- **WORK REQUEST**
Without including any picture, copy the entries that follow word for word.

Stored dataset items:
--- --- ---

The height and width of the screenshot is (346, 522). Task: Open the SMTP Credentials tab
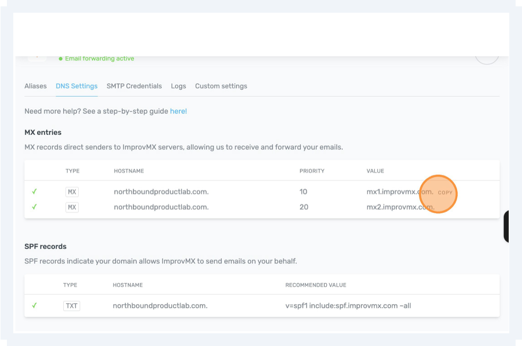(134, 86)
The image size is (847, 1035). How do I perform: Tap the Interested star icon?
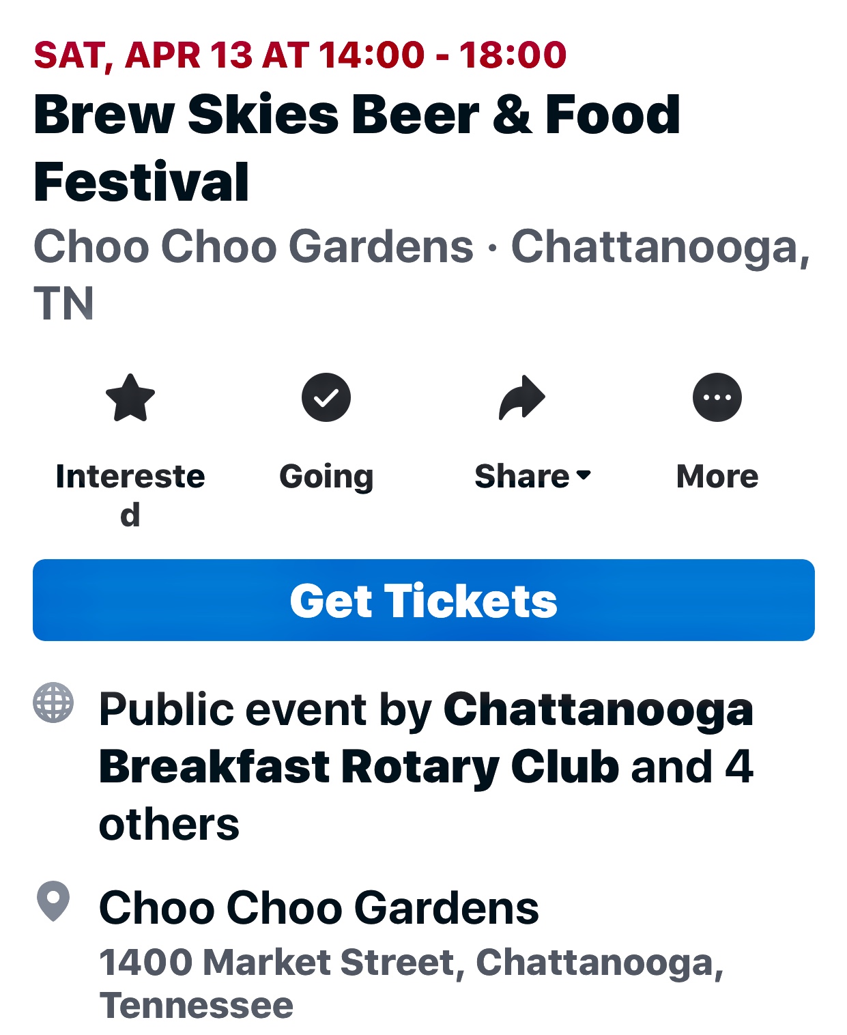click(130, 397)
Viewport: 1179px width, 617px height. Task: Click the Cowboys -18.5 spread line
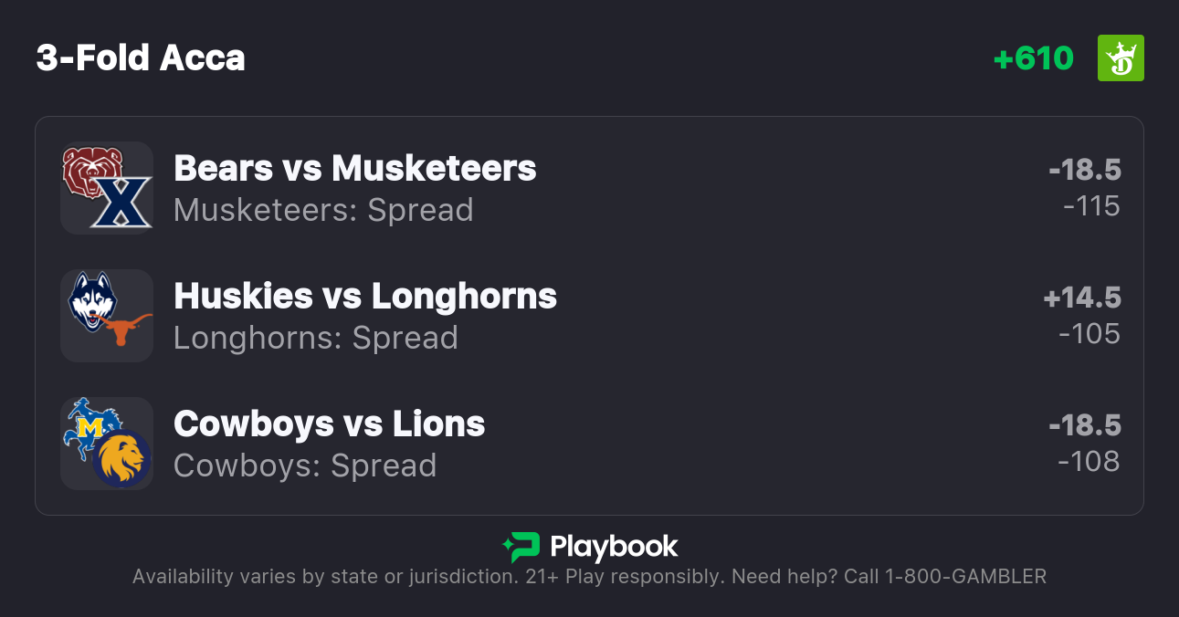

--- --- ---

- **OUTPUT FOR THIS EXERCISE**
The height and width of the screenshot is (346, 522). Task: Open the SMTP Credentials tab
(134, 86)
The image size is (847, 1035). How do I perform: Tap the Interested star icon?
click(130, 397)
Viewport: 1179px width, 617px height. Task: Click the Cowboys -18.5 spread line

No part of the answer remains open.